For most nonprofits, he says, reputation is everything. If an organization suffers a breach because it was careless with data, donors may flee. “It takes a small period of time for years and years of brand development to go down the tubes if you mishandle this.”

Tempting Targets


Nonprofits are an attractive target for cybercriminals because many do little to defend against attacks yet possess valuable data, including donor records. The pandemic, which led to an abrupt change to remote work, left many charities even more exposed.

Microsoft’s Digital Security Unit says nonprofit organizations are the most common target for cybercriminals motivated by nationalism.

“Cybercriminals are starting to realize that nonprofits and NGOs are a fantastic market,” says Adrien Ogée, chief operating officer of the CyberPeace Institute, an organization in Geneva that works to enhance the stability of cyberspace.

Few charities are prepared to rebuff or respond to intrusions. Roughly 70 percent of the nonprofit organizations that Microsoft works with have not conducted a basic risk assessment to understand where vulnerabilities may exist in their technology infrastructure. And a 2018 survey — the latest available from NTEN, a nonprofit that helps charitable organizations with technology — found that only 21 percent of nonprofits had plans to respond to a cyberattack.

Sensitive Data


The Blackbaud breach primarily exposed data about donors and the size of their contributions. But it’s not hard to envision worse scenarios. Land Is Life’s security program helps Indigenous people threatened by governments or others relocate to safer areas or set up security cameras in their homes. Cyberattackers could use stolen data from grant applications to locate and physically attack the Indigenous activists.

Plenty of nonprofits have sensitive data about vulnerable people, but most aren’t doing a good job of securing it, says Jim Fruchterman, founder and CEO of Tech Matters, which helps social-change organizations better use technology. He says he’s aware of at least one nonprofit that sent an email with an unencrypted file that included personal information about sexual-assault survivors.

“Nonprofits tap into sensitive issues, and we don’t treat that data with the respect it deserves,” Fruchterman says. “What happens when a leak of child sexual-abuse survivors gets posted on some list? Are we taking the steps necessary to prevent that?”

Part of the problem, Fruchterman says, is what he describes the “cult of the custom” — the homegrown or customized software systems that many charities use, which are more likely to be vulnerable to cyberattacks. The needs of for-profit businesses tend to be more standardized, and they can afford to pay more, which means tech companies are more likely to create comprehensive software packages to serve them. All too often, nonprofits “have a half-time IT person who throws something together,” Fruchterman says.

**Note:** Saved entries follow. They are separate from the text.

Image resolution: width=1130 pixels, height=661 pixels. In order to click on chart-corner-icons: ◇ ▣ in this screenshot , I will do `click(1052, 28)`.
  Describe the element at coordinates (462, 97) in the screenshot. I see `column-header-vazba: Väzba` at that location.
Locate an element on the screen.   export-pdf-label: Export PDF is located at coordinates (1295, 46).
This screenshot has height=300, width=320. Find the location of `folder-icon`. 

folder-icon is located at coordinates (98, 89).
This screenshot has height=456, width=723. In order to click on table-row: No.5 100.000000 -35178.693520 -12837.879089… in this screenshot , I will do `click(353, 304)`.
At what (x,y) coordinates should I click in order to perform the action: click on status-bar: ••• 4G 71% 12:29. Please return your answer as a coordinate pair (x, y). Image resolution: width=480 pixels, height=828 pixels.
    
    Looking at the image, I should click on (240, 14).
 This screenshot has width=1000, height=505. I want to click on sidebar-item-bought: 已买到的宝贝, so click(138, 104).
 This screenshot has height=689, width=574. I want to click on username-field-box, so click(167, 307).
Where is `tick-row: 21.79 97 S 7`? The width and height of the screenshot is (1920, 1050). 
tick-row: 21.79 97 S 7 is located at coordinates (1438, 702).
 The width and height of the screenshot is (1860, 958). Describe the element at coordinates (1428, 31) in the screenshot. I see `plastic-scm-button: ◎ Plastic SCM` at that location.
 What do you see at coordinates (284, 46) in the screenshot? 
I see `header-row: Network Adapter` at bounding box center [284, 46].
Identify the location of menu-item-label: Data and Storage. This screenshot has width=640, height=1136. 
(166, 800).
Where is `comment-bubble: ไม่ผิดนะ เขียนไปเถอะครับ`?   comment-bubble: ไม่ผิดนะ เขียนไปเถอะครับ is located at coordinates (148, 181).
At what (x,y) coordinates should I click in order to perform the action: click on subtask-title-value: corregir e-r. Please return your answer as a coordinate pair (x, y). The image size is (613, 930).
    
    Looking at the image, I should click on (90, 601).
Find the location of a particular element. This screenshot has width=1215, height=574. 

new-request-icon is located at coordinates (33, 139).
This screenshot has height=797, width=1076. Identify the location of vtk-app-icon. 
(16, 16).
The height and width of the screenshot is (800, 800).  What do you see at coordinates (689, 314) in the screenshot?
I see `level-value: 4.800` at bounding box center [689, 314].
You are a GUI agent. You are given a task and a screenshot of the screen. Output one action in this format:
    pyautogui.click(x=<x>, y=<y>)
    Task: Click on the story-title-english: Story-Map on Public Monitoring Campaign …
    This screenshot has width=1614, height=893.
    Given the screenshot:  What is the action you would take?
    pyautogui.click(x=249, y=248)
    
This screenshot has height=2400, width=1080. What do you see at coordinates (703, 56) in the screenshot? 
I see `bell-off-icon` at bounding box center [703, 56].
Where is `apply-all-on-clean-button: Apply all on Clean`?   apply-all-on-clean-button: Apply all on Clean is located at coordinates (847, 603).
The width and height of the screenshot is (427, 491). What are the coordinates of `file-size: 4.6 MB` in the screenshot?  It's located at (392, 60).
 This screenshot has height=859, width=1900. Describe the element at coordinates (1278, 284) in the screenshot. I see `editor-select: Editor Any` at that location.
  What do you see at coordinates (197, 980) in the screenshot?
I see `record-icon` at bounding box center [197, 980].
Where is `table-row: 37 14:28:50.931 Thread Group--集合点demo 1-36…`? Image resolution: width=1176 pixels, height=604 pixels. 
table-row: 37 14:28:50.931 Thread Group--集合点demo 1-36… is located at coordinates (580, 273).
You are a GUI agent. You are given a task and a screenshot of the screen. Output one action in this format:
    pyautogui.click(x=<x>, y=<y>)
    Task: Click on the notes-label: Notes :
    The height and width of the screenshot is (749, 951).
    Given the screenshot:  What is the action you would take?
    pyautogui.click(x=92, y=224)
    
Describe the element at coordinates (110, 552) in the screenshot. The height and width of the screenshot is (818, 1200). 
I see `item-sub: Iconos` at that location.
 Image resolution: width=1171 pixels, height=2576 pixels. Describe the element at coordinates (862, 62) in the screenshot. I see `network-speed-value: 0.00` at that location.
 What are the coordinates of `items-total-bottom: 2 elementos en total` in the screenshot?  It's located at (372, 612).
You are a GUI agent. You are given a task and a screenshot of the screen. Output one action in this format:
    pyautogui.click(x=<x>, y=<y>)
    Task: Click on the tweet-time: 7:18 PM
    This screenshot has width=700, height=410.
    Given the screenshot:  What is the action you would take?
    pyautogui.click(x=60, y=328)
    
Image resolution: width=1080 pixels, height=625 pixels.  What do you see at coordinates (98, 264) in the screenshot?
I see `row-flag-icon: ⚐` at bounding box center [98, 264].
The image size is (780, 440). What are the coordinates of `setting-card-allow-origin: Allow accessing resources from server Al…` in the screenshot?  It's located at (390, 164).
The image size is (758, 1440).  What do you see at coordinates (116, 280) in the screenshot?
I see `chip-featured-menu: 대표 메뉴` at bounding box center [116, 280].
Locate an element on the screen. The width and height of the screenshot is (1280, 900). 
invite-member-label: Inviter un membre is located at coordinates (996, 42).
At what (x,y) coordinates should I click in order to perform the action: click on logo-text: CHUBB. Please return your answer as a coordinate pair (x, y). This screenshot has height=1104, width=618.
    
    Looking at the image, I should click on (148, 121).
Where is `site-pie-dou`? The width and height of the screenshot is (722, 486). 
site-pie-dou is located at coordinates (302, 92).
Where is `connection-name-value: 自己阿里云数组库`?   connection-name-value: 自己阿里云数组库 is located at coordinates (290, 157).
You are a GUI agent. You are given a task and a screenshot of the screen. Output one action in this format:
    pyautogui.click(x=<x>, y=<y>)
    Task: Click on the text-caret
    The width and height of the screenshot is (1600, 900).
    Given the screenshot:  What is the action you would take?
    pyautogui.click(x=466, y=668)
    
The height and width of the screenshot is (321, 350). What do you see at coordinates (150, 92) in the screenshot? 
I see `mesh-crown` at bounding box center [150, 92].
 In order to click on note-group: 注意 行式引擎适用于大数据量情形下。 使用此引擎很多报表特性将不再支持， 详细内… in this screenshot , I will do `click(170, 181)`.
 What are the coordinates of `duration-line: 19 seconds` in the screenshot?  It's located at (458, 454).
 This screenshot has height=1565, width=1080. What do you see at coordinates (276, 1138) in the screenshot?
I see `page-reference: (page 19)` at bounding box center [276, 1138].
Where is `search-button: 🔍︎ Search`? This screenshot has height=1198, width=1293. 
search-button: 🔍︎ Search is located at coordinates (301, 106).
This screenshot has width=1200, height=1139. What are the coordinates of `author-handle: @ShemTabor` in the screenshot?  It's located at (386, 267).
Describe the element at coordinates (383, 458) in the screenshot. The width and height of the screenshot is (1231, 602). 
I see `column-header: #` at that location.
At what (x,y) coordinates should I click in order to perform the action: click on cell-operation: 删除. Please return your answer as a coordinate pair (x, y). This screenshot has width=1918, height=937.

“If I run a golf course, I have three choices of software to manage a tee time,” he says. “If I’m helping the most vulnerable children on the planet, I’ve got an Excel spreadsheet and paper.”

Broad, Automated Attacks


Technology isn’t the only problem. The way nonprofits think about the threat of cyberattacks can be just as important. A major hurdle for many organizations is “lack of agency” — the feeling that they simply can’t match up against the dark forces trying to hack into their systems, says Ann Cleaveland, executive director of Berkeley’s Center for Long-Term Cybersecurity.

“Nihilism is probably too strong a word — but definitely everybody is feeling overmatched,” she says.